ENTRIES SUPPLIED START

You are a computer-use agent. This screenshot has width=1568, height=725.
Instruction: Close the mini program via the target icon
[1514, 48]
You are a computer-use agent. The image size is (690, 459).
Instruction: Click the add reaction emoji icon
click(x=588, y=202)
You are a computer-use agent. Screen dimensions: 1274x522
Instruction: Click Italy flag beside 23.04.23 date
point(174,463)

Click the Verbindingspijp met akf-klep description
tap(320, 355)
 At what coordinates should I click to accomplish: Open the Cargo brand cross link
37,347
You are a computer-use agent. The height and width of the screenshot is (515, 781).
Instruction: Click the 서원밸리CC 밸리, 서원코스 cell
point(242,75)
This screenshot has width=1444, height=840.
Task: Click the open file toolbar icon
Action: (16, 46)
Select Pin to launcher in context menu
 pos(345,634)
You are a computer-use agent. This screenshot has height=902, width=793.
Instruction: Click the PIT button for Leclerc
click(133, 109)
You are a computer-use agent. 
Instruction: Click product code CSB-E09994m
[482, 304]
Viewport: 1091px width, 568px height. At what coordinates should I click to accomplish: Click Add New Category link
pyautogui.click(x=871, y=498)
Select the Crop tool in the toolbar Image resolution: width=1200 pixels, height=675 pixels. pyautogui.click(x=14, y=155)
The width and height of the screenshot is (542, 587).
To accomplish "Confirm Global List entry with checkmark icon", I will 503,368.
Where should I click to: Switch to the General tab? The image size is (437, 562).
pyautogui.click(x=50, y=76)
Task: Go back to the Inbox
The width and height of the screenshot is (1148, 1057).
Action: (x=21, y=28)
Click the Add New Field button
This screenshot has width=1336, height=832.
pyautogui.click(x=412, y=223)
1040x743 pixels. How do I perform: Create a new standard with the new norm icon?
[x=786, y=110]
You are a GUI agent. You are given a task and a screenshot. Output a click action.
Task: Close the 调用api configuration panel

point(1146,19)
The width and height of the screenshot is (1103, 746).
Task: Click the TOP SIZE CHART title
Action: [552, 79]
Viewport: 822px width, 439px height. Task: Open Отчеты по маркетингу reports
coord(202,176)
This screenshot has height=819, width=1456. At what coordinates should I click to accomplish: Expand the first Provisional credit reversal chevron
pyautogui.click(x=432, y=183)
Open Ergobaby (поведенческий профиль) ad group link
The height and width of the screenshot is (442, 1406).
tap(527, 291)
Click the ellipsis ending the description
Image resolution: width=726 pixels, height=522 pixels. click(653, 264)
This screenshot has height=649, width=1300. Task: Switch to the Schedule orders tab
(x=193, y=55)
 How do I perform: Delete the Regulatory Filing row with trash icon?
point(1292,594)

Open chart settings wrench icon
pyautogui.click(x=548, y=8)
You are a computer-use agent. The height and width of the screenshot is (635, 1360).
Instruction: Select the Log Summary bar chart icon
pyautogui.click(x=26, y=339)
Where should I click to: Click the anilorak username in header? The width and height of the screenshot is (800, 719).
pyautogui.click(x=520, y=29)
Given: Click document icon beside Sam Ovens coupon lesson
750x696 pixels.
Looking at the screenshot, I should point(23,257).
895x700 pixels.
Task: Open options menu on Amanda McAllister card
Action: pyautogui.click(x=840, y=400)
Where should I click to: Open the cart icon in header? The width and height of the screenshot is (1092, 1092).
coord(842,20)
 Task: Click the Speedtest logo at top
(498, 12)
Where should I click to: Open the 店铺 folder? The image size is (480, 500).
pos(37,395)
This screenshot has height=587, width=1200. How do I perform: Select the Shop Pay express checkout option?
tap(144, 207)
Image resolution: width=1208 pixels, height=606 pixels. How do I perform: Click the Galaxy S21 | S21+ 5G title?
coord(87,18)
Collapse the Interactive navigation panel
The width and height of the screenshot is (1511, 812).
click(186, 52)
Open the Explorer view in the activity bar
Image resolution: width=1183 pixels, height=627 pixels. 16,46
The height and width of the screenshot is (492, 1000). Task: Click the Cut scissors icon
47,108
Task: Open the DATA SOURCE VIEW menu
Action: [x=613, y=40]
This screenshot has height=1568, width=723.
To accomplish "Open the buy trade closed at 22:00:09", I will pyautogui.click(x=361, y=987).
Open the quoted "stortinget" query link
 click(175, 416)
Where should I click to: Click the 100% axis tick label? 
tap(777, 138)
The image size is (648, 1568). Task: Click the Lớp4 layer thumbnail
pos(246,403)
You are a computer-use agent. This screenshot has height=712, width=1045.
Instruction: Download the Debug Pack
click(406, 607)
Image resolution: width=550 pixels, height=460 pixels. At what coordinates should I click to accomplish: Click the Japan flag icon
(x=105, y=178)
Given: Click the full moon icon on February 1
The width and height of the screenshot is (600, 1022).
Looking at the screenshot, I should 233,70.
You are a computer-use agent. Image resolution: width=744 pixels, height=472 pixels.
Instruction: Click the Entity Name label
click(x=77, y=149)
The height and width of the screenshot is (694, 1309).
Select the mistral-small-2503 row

ENTRIES SUPPLIED END

- _WHAT TO DO_: Where a line in the entries holds "computer", copy that line.

- _EXERCISE RESPONSE_:
You are a computer-use agent. This screenshot has width=1568, height=725.
You are a computer-use agent. The image size is (690, 459).
You are a computer-use agent. Screen dimensions: 1274x522
You are a computer-use agent. The height and width of the screenshot is (515, 781).
You are a computer-use agent. This screenshot has height=902, width=793.
You are a computer-use agent. 
You are a computer-use agent. The height and width of the screenshot is (635, 1360).
You are a computer-use agent. This screenshot has height=712, width=1045.
You are a computer-use agent. Image resolution: width=744 pixels, height=472 pixels.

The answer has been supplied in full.